[Exercise brief]: Please filter the listing below and copy out the lines that hold "icon".

[Record set]:
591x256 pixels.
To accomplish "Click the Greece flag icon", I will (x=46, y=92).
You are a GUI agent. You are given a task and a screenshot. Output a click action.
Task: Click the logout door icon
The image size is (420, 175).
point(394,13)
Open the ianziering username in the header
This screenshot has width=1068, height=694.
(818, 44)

[Solution for this exercise]:
To accomplish "Click the Greece flag icon", I will (x=46, y=92).
Task: Click the logout door icon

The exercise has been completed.